By Ward Dean, M.D.
With the growing unavailability of legal GHB and its precursors, many law-abiding, sleep-deprived Americans are searching for a safe, legal replacement. The South Pacific herb, kava kava (Piper methysticum) induces effects that are remarkably similar to GHB and its dietary supplement precursors, such as the no-longer-available RenewTrient and SomatoPro. I have previously hypothesized that the mechanism of action of kava kava is through its chemical similarity to GHB. The active ingredients in kava kava are a group of substances known as kavalactones (GBL—the active ingredient in RenewTrient—is butyrolactone).
One of the greatest traditional uses of kava kava is as a treatment for anxiety. A study in Germany confirmed its efficacy for this use (Volz, and Kieser, 1997). The authors evaluated 101 patients suffering from anxiety in a 25-week multicenter trial using a special extract of kava kava. The kava was given in a dose of 100 mg of dry extract (= 70 mg kavalactones) per capsule 3 times daily. The authors stated that “the Kava extract is as effective as tricyclic antidepressants and benzodiazepines in treating anxiety disorders, without any of the problems of addiction or tolerance experienced with these drugs.”

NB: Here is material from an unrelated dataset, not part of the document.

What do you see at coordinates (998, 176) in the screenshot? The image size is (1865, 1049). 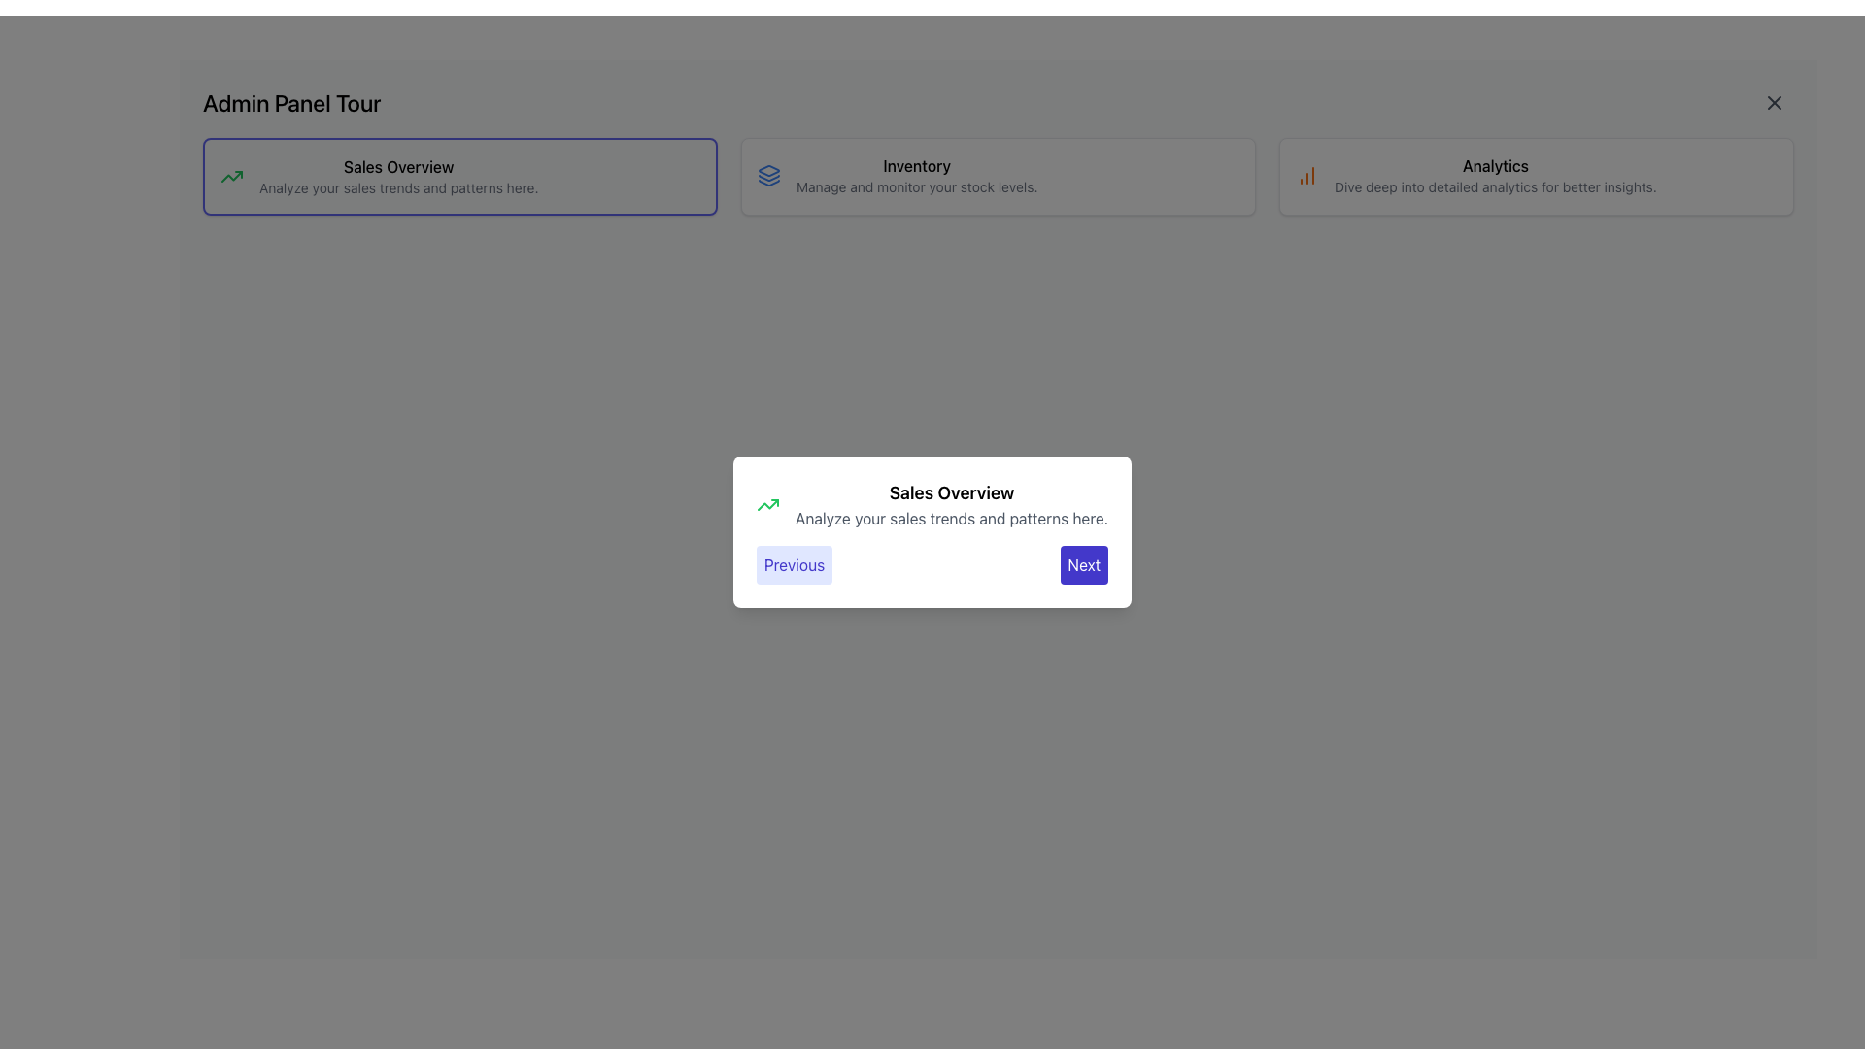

Kava kava contains six kava-pyrones: Kavain, dihydrokavain, methysticin, dihydromethysticin, yangonin and desmethoxy-yangonin. The first four of these compounds have a central nervous system muscle-relaxing and anticonvulsive effect, comparable to that of the drug, mephenesin. The electric excitability of the limbic system of cats is diminished after application of kavain or methysticin. This is analogous to what occurs after administration of benzodiazepines. In addition, methysticin and dihydromethysticin act as neuroprotectors in mice and rats. They reduce the infarct (oxygen-deprived) area of the brain after experimental interruption of the cerebral arteries. In the periphery of the body, kavain and methysticin act as local anesthetics (all of these effects are similar to those of GHB). Kava demonstrates significant gamma-aminobutyric acid (GABA) receptor-binding activity (the same binding sites as GHB), and appears to be one of the most potent anxiolytic (anxiety-reducing) agents known. Kava extract has muscle-relaxant, anticonvulsant and analgesic properties. It causes less cognitive impairment than benzodiazepines like Valium (Sherman, 1997).
In her book, Kava—Nature’s Answer to Stress, Anxiety and Insomnia, Dr. Hyla Cass pointed out that “in addition to kava’s ability to fight anxiety and depression, it may be an effective natural treatment for insomnia. At … [an] increased dosage, kava seems to work with the body to bring on deep restful sleep without interfering with sleep’s natural cycles.” Specifically, 1 to 1.5 gm of crude kavalactone residues induce a deep sleep within 30 minutes—an effect comparable to many conventional drugs. The next day, users reported no after-effects such as drowsiness or low energy levels (Lebot, 1988). In a study in Germany in 1991, scientists administered only 100 mg of kava extract three times daily. EEG changes that demonstrated relaxation responses were experienced by 11 of the 12 subjects. Time to fall asleep at night was reduced, and deep and slow-wave sleep increased. These are similar to the sleep pattern induced by GHB. It is conceivable (though untested) that kava may also act as a growth hormone secretagogue, just like GHB. The authors of the study concluded that “kava supports the natural course of sleep cycles, unlike conventional sedative drugs, which often suppress deep and REM sleep” (Emser and Bartylla, 1991). Sleep-deprived people, who are no longer able to legally obtain GHB, or its precursor metabolites GBL or BD, may find relief by supplementing at bedtime with kava kava extract.
Emser, W., and Bartylla, K. Effect of Lava Extract WS 1490 on the sleep pattern in healthy subjects, Neurologie/Psychiatry, 1998, May, 4.
Cass, Hyla, and Mcnally, Terrence. Kava—Nature’s Answer to Stress, Anxiety, and Insomnia. Prima Health, Rocklin, California, 1998.
Lebot, Vincent, Les kavas en Oceanie: Etude Pluridisciplinaire D’une Culture Traditionnelle, 1988.
Sherman, C. Herbal anxiolytics have novel mechanisms, Family Practice News, 1998, July 15, 30.
Volz, H. P. and Kieser, M. Kava-Kava Extract WS 1490 Versus Placebo in Anxiety Disorders—A Randomized Placebo-Controlled 25-Week Outpatient Trial, Pharmacopsychiat, 1997, 30: 1-5.